- Exercise
Quote all of the following entries word for word.

━━ Raw data

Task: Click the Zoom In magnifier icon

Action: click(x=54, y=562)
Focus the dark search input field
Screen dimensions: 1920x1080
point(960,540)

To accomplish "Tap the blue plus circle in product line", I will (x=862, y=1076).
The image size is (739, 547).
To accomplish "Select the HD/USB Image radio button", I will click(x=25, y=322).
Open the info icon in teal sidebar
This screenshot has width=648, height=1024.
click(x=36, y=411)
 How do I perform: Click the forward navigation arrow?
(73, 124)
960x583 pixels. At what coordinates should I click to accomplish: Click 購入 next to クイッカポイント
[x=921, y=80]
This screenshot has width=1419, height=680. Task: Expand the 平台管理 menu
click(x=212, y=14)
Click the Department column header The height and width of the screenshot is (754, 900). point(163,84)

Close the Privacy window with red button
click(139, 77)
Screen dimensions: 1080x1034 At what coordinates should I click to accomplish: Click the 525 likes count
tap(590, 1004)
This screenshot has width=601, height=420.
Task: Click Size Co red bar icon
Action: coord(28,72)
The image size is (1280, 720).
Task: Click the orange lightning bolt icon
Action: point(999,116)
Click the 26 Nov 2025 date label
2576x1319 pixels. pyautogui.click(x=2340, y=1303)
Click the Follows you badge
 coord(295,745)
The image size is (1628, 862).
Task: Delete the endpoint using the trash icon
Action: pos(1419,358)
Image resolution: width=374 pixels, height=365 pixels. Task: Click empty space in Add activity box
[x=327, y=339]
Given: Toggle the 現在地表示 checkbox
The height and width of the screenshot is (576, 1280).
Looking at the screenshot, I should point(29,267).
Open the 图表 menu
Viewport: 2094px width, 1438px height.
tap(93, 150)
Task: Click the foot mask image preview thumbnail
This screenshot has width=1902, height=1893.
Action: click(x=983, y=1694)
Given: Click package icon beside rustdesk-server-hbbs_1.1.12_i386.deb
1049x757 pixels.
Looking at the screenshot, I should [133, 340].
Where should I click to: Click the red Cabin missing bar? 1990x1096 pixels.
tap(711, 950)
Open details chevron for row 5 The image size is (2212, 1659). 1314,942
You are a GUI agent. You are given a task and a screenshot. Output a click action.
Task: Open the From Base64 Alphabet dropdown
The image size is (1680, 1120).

━━━━

- Exercise answer
Task: Click the Zoom In magnifier icon

Action: click(x=54, y=562)
Focus the dark search input field
Screen dimensions: 1920x1080
point(960,540)

To accomplish "Tap the blue plus circle in product line", I will (x=862, y=1076).
The image size is (739, 547).
To accomplish "Select the HD/USB Image radio button", I will click(x=25, y=322).
Open the info icon in teal sidebar
This screenshot has width=648, height=1024.
click(x=36, y=411)
 How do I perform: Click the forward navigation arrow?
(73, 124)
960x583 pixels. At what coordinates should I click to accomplish: Click 購入 next to クイッカポイント
[x=921, y=80]
This screenshot has width=1419, height=680. Task: Expand the 平台管理 menu
click(x=212, y=14)
Click the Department column header The height and width of the screenshot is (754, 900). point(163,84)

Close the Privacy window with red button
click(139, 77)
Screen dimensions: 1080x1034 At what coordinates should I click to accomplish: Click the 525 likes count
tap(590, 1004)
This screenshot has width=601, height=420.
Task: Click Size Co red bar icon
Action: coord(28,72)
The image size is (1280, 720).
Task: Click the orange lightning bolt icon
Action: point(999,116)
Click the 26 Nov 2025 date label
2576x1319 pixels. pyautogui.click(x=2340, y=1303)
Click the Follows you badge
 coord(295,745)
The image size is (1628, 862).
Task: Delete the endpoint using the trash icon
Action: pos(1419,358)
Image resolution: width=374 pixels, height=365 pixels. Task: Click empty space in Add activity box
[x=327, y=339]
Given: Toggle the 現在地表示 checkbox
The height and width of the screenshot is (576, 1280).
Looking at the screenshot, I should point(29,267).
Open the 图表 menu
Viewport: 2094px width, 1438px height.
tap(93, 150)
Task: Click the foot mask image preview thumbnail
This screenshot has width=1902, height=1893.
Action: click(x=983, y=1694)
Given: Click package icon beside rustdesk-server-hbbs_1.1.12_i386.deb
1049x757 pixels.
Looking at the screenshot, I should [133, 340].
Where should I click to: Click the red Cabin missing bar? 1990x1096 pixels.
tap(711, 950)
Open details chevron for row 5 The image size is (2212, 1659). 1314,942
You are a GUI agent. You are given a task and a screenshot. Output a click action.
Task: Open the From Base64 Alphabet dropdown
The image size is (1680, 1120).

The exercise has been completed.